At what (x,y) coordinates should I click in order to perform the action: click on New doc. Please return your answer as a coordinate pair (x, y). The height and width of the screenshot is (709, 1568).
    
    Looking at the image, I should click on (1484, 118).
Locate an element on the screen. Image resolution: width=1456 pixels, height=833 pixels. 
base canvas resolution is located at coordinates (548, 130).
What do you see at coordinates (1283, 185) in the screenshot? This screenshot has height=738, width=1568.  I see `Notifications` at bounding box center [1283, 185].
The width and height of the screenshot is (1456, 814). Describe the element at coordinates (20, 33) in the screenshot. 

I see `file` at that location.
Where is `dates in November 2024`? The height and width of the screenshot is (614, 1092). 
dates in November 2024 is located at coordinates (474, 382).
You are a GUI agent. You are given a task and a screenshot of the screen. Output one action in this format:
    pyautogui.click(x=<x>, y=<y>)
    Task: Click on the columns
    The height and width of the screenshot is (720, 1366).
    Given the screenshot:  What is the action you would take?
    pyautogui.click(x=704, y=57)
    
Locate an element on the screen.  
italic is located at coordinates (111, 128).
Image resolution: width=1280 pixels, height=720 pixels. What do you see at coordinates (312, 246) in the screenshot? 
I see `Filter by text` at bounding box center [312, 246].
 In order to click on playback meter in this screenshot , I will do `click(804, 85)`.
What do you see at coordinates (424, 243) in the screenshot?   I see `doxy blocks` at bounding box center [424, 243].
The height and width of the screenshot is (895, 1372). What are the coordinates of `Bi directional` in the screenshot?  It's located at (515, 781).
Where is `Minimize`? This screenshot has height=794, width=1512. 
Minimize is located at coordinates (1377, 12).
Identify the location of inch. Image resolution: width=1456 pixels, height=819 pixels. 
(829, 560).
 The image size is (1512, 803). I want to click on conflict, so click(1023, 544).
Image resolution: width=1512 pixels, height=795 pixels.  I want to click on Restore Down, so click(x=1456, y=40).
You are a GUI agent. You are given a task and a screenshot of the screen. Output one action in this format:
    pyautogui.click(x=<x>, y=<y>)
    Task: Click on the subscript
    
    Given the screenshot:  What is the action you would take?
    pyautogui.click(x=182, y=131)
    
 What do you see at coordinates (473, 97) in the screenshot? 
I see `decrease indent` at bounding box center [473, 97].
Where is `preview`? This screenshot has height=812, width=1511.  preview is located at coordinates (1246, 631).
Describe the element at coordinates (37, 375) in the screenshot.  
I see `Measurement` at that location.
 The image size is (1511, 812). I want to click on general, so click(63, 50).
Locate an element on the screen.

_ _ _ _ _ _ _

EXERCISE DESCRIPTION:
Repeat the stretch of the listing above from the line that contains "What do you see at coordinates (424, 243)" through the line that contains "The image size is (1512, 803).", word for word.

WRITTEN REPLY:
What do you see at coordinates (424, 243) in the screenshot?   I see `doxy blocks` at bounding box center [424, 243].
The height and width of the screenshot is (895, 1372). What are the coordinates of `Bi directional` in the screenshot?  It's located at (515, 781).
Where is `Minimize`? This screenshot has height=794, width=1512. 
Minimize is located at coordinates (1377, 12).
Identify the location of inch. Image resolution: width=1456 pixels, height=819 pixels. 
(829, 560).
 The image size is (1512, 803). I want to click on conflict, so click(1023, 544).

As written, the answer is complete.